Resolutions from that meeting, which was held on June 27, 2019, suggest that talks between the two parties were resumed to agree on how to move forward in delivering health services, including family planning, at Catholic Church-owned medical facilities.
The president of the Episcopal Conference of the Catholic Church in Rwanda, Bishop Philippe Rukamba, confirmed to The New Times on Friday that talks with the government on the matter were revived.
“What is important right now is for people to know that we are in a dialogue and once we are done with the talks, we will come up with a clear agreement,” he said in a telephone interview.
One of the resolutions of the meeting at the Ministry for Local Government was that an agreement between the government and the Catholic Church on the management of hospitals and delivery of health services need to be reviewed as soon as possible to come up with a new agreement.

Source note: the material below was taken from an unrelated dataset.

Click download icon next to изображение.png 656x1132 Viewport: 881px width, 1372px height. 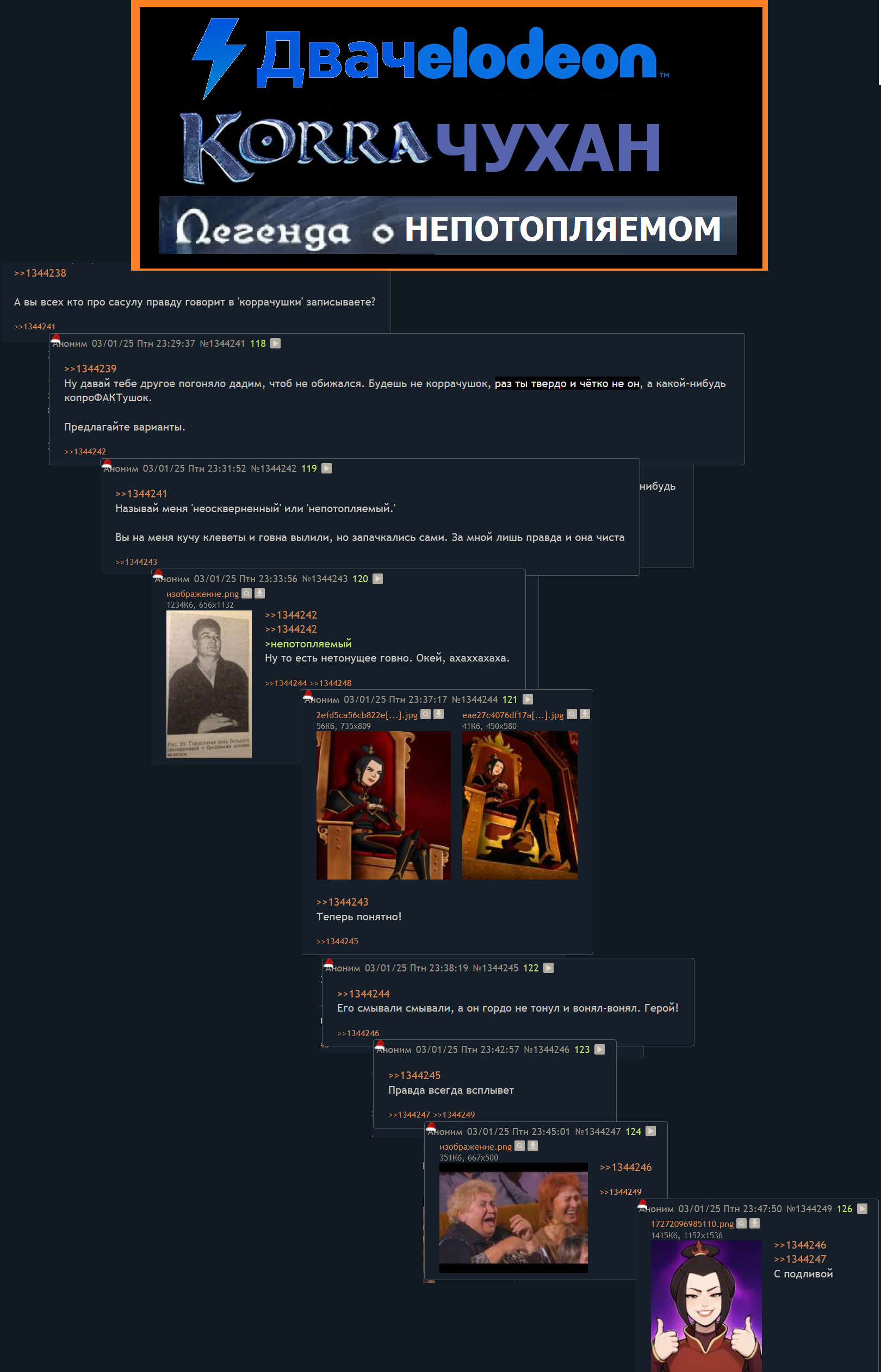pos(260,594)
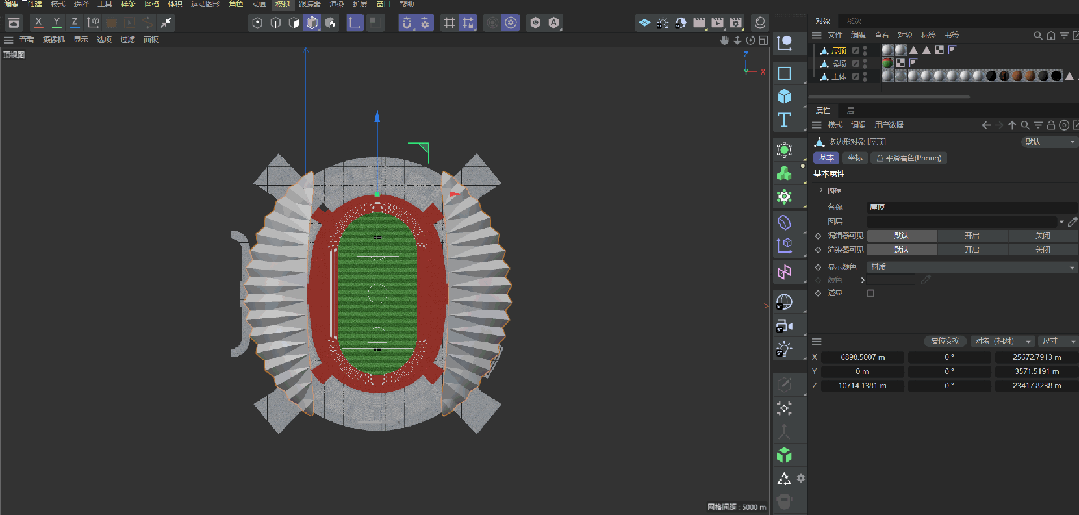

“In the current agreement we have many provisions, from use of medicines to the management of staff and infrastructure, and in the ongoing talks we will also discuss about the provision of family planning services,” Rukamba said in the interview.
But the same meeting agreed that, for now, health facilities run by the Catholic Church can continue to provide services in the area of family planning, which excludes the provision of artificial birth control contraceptives.
The church, which runs about a third of the country’s hospitals and clinics but with majority of the healthcare providers at the facilities paid by the Government, only allows natural birth control methods on its premises.
That situation means that patients, who need artificial contraceptives such as condoms, implants, or injection, have to go somewhere else.
Speaking at a consultative meeting on family planning at Parliament in Kigali last month, Minister Gashumba said that she was worried about the Catholic Church’s continued attitude towards family planning, indicating that two opposing systems were emerging in the country when it comes to providing healthcare services in that area.
She said that the first approach was using dialogue to educate the Church about the essence of providing all services in family planning, including artificial birth control contraceptives, but it has refused and only allows natural contraception.
Her wish was that a law needs to be applied across the country to ensure that all health facilities provide available family planning services to citizens.
It is that outcry by the health minister that seemingly sparked fresh talks between the government and the church.
Bishop Rukamba said that there was no deadline when the talks would be concluded but emphasised that dialogue is very important because without it people start being confrontational, which isn’t needed.
Rwanda is one of the countries that have made impressive gains in family planning in recent years, cutting fertility rate from 5.8 to 4.2 children per woman between 2000 and 2015.
The country also saw the use of modern contraception methods rise from 4 per cent to 48 per cent during the same period.
But there is still a long way to go considering the fact that Rwanda is one of the most densely populated countries on the continent, which is a threat to national development goals.